Lauren Meyers: Unit 3, Assignment 1

Hannah Arendt and “Banality of Evil”

  • “banality” of evil = an insight into the commonplace motives of perpetrators of evil
  • How do you uphold your standards of humanity in a world that seems to be falling apart? Is the person that commits evil acts under these circumstances less guilty than that who commits evil during a peaceful time? 
  • “under conditions of terror most people will comply but some people will not”
  • Evil does not possess any depth… this is why it is “banal”

  • Eichmann “performed evil deeds without evil intentions, a fact connected to his ‘thoughtlessness’, a disengagement from the reality of his evil acts”
  • He was not a psychopath, but a normal human.
  • Banality= thoughtlessness, disengagement from reality (holes of oblivion), “joiner”
  • Moral responsibility and Indeterminism… under indeterminism, nothing causes the action. Responsibility requires someone bringing about an act. Should we hold Eichmann responsible for his actions if he had no intention or evil motive?
  • Arendt says yes. Though his motives were thought-defying, his genocidal actions were not.

The Origins of Totalitarianism

  • Published in 1951, based on research and writings from the 1940s
  • Purpose: understand the origins of totalitarianism, not its causes
  • The disparity between cause and effect resulted in surprising horrors
  • The “bads” that seem insignificant come together and create a “maelstrom of evil”
  • Great social alienation led to mob mentality. Collectively hate society from which they are excluded.
  • Easier to manipulate a society that is full of resentment
  • These movements thrived on destruction of reality. 
  • “Nazis’ promise of Aryan superiority is stabilizing”… people would overlook lies and murder if it benefitted them 
  • People like promises of consistency

Adolf Eichmann

  • 1906-1962, hanged by state of Israel for part in Holocaust
  • Joined Nazi Party in 1932 in Linz
  • Chief executioner of “final solution.” Organized identification, assembly, and transportation of Jews to extermination camps
  • US troops captured him but he escaped from a prison camp in 1946. He was arrested by Israeli secret service agents in Argentina in 1960. .
  • Under questioning, he said that he disagreed with vulgar anti-Semitism 
  • Claimed he was more interested in Jews than Arabs.. Argued obedience and said he was only carrying out his assigned duties.
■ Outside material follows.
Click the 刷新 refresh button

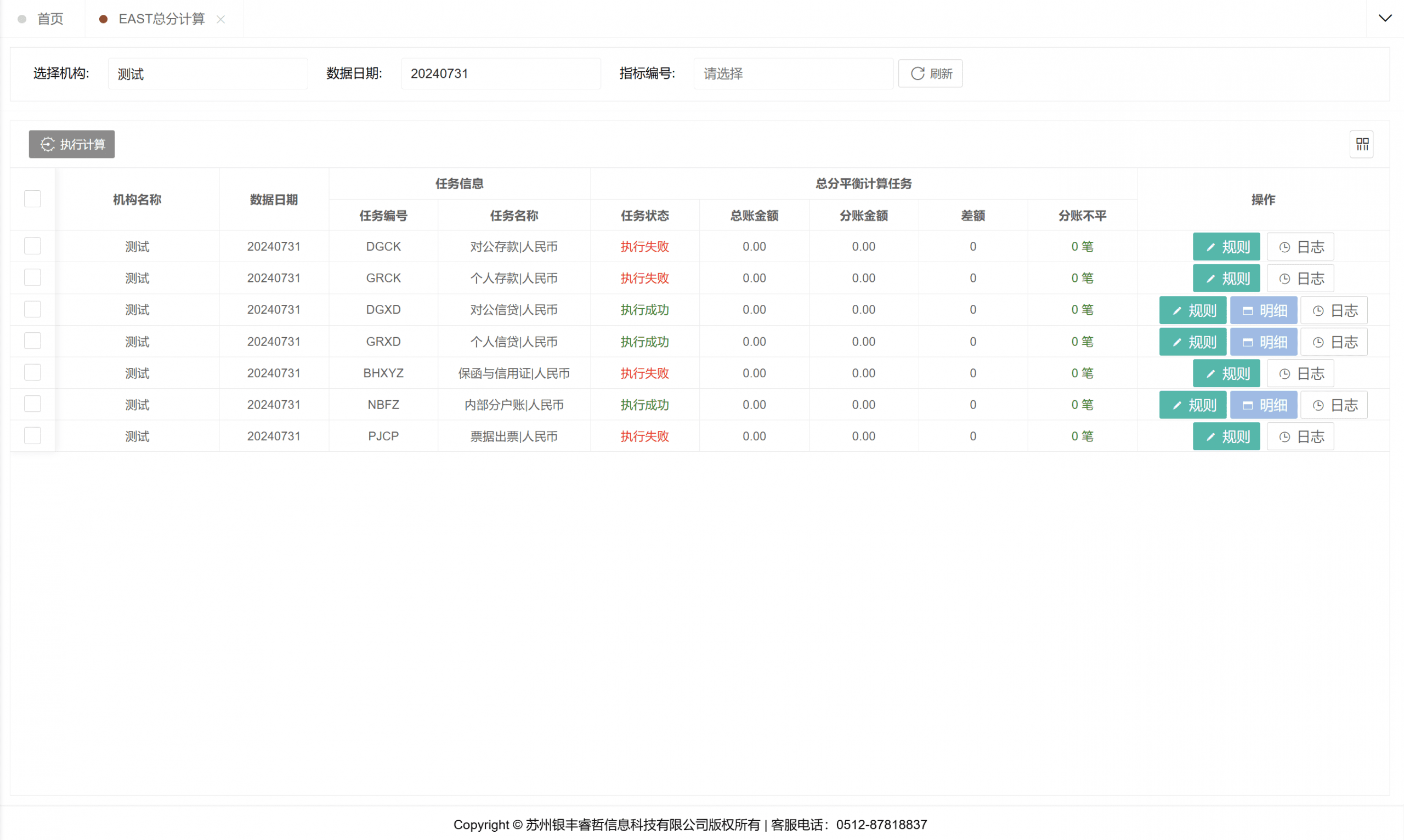tap(930, 73)
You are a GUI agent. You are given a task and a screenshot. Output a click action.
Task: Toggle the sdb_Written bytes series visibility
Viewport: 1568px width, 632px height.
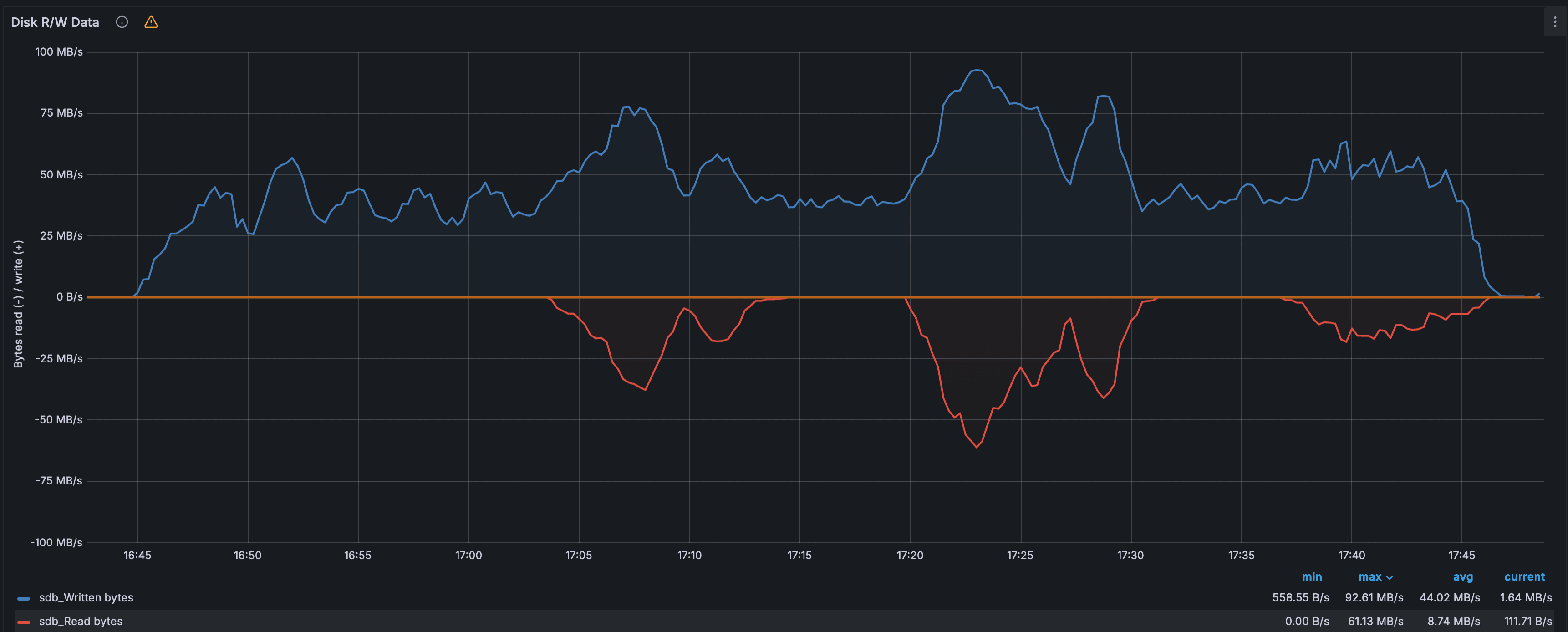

However, he actually was innovative and found ways to deal with equipment shortages so that he could transport more Jews.
  • Controversy followed the trial… Arendt’s “portrayal of Eichmann as banal rather than demonic provoked a storm of debate that lasted for almost a decade”
  • Was Eichmann really just a functionary?

  • Herrmann, a blind Jewish refugee, learned about Eichmann’s whereabouts through his daughter Sylvia who dated one of Eichmann’s sons. He wrote to Germany with the information.
  • Bauer, a German-Jewish judge, covertly tipped off the Israeli secret service because he was worried that “Nazi sympathizers would alert Eichmann to any German investigation”
  • The snatch team was made up of people who had had family members die in the Holocaust.
  • They observed him and discovered that his routine was predictable. They captured him as he walked home after getting off a city bus after work.
  • “They took him to a ‘safe house’ in Buenos Aires, where he was interrogated for days before he was drugged and put on a plane to Israel” for the trial.